— Start of DATA PROVIDED —
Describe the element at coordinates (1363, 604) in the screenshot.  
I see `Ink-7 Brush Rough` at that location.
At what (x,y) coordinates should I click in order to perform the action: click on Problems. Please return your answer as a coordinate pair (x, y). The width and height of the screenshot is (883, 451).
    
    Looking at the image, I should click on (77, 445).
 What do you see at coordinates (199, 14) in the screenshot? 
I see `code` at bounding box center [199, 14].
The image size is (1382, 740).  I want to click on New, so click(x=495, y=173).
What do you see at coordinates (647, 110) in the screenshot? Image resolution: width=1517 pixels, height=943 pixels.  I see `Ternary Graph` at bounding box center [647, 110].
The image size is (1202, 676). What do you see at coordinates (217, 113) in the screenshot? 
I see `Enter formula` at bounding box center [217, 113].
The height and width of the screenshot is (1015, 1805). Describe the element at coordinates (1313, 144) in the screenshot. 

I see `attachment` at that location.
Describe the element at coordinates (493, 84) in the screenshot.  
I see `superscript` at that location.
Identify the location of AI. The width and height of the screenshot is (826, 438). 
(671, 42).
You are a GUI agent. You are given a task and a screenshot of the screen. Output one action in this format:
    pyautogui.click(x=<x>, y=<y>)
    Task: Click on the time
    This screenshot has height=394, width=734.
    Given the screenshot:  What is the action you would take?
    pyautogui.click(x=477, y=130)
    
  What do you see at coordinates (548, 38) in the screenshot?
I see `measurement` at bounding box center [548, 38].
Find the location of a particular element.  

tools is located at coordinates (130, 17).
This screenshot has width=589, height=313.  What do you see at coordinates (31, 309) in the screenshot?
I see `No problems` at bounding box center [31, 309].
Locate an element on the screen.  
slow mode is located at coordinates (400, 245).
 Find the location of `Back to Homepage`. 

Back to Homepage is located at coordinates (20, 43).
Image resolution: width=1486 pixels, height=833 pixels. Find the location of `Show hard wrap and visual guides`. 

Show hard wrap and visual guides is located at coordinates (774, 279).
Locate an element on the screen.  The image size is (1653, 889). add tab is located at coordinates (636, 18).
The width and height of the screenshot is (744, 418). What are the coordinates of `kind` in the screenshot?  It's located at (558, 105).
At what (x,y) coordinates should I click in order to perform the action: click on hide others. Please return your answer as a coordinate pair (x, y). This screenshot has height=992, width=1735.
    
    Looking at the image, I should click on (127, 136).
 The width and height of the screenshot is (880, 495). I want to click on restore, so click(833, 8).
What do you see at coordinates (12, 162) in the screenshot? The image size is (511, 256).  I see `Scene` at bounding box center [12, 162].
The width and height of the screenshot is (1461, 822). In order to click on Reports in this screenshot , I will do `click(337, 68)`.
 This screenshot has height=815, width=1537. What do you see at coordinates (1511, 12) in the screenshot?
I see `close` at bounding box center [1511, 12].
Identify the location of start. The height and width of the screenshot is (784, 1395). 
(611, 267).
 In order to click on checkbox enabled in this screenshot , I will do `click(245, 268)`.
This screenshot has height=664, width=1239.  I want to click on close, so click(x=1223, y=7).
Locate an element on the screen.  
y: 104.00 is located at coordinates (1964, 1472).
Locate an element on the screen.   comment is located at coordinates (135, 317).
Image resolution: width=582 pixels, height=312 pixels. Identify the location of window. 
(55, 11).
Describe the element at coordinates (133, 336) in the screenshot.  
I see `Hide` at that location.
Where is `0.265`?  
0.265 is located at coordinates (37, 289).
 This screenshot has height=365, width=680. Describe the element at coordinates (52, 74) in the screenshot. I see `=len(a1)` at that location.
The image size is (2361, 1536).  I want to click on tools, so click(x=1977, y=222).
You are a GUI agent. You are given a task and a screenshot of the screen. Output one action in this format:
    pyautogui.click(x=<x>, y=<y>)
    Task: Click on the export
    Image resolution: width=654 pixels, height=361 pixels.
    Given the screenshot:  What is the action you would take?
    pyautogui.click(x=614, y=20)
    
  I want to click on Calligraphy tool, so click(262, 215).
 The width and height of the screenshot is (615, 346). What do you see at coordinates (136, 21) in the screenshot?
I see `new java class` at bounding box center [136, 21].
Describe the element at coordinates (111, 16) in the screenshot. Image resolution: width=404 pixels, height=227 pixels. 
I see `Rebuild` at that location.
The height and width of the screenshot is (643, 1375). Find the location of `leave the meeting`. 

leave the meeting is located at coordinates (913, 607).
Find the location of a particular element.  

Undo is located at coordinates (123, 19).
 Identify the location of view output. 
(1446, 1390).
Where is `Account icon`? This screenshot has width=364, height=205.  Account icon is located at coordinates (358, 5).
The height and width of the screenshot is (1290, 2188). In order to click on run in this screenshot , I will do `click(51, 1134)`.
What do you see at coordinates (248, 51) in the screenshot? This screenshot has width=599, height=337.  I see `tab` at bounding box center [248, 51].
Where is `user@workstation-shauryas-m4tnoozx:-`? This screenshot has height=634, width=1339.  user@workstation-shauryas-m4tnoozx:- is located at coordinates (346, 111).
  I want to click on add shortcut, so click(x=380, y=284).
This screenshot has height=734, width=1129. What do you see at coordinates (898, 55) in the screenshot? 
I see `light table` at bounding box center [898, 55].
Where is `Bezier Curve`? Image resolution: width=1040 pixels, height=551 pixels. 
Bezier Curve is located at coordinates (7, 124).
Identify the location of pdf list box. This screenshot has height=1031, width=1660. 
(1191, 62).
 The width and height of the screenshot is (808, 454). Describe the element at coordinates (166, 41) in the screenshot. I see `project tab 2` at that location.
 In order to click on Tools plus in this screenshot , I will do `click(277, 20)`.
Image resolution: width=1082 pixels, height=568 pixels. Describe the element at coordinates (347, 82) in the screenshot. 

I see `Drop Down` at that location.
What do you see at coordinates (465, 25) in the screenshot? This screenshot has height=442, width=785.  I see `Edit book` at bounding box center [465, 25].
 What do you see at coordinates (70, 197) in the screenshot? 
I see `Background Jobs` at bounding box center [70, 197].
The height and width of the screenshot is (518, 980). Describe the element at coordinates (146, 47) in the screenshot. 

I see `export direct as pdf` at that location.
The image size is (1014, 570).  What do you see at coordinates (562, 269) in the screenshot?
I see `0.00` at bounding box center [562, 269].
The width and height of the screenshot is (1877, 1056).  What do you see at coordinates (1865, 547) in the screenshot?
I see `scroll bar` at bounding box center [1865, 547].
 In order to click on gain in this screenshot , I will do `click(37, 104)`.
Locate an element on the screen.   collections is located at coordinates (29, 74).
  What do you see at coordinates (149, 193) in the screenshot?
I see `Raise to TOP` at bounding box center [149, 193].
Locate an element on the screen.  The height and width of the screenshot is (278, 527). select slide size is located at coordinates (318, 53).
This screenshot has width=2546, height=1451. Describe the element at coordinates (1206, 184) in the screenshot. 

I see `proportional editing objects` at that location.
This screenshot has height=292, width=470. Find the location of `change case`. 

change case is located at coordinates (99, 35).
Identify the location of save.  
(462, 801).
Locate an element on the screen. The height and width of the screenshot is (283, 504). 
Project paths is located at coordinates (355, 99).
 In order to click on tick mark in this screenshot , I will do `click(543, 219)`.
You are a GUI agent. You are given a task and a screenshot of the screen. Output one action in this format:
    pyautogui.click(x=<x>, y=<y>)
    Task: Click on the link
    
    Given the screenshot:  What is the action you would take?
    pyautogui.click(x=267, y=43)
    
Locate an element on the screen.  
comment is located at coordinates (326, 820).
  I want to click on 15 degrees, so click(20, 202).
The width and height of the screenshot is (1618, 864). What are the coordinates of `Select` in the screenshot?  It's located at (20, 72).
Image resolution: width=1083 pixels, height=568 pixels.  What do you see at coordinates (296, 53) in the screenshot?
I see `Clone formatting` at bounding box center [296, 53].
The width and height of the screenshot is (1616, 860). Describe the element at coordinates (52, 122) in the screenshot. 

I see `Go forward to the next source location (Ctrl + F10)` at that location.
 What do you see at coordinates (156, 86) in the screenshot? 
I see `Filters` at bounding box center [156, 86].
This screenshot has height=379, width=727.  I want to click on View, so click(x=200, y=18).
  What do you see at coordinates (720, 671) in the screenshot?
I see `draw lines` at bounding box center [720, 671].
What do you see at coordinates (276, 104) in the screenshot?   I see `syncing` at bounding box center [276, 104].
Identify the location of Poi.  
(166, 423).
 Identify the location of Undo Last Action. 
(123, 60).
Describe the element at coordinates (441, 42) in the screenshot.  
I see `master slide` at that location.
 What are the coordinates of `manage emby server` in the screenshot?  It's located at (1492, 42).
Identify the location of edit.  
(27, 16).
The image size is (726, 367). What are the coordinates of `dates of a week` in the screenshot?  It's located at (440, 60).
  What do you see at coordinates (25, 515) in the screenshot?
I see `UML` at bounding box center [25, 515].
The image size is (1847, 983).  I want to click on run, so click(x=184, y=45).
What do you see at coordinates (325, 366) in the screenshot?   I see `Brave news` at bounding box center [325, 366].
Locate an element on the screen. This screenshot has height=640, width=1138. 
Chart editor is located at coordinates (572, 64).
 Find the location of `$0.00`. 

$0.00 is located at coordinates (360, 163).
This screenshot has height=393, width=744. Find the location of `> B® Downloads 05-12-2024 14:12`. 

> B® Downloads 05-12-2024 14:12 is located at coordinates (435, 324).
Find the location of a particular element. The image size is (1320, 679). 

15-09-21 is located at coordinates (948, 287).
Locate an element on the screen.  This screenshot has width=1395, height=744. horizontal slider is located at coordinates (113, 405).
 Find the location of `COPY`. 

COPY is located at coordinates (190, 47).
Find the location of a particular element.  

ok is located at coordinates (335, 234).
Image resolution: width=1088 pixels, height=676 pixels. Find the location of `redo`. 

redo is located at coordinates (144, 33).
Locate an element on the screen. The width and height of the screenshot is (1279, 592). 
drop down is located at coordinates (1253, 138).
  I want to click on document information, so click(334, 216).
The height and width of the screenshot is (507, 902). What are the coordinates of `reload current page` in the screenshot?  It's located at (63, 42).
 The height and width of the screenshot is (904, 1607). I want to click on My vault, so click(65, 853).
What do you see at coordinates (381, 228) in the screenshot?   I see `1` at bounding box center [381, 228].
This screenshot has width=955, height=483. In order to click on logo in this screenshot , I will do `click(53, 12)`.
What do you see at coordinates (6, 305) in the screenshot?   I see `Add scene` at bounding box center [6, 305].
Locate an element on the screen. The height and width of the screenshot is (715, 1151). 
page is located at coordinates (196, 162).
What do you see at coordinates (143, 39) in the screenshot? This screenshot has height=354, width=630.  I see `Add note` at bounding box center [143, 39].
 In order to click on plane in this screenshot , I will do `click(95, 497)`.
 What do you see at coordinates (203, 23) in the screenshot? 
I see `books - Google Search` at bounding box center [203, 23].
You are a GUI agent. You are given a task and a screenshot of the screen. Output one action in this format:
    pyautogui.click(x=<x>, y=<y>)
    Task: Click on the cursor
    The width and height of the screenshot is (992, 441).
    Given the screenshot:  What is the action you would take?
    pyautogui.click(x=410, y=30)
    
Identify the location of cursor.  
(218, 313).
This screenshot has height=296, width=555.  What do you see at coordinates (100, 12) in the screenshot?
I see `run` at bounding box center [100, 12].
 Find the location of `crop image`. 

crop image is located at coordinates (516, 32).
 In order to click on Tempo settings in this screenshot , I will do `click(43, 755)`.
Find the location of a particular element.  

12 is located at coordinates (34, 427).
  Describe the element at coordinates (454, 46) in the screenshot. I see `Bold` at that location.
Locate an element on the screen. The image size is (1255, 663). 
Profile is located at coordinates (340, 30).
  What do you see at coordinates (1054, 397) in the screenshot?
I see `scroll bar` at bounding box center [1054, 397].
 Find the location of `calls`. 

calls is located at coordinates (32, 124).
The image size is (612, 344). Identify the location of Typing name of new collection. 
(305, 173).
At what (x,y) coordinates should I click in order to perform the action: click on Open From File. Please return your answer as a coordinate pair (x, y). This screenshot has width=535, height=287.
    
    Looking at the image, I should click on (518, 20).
— End of DATA PROVIDED —
### [AIM]
Copy out everything in the listing above from the line containing "Locate an element on the screen. This" down to the line containing "coordinates (435, 324).", keeping each line exactly as it appears.

### [EXERCISE RESULT]
Locate an element on the screen. This screenshot has height=640, width=1138. 
Chart editor is located at coordinates (572, 64).
 Find the location of `$0.00`. 

$0.00 is located at coordinates (360, 163).
This screenshot has height=393, width=744. Find the location of `> B® Downloads 05-12-2024 14:12`. 

> B® Downloads 05-12-2024 14:12 is located at coordinates (435, 324).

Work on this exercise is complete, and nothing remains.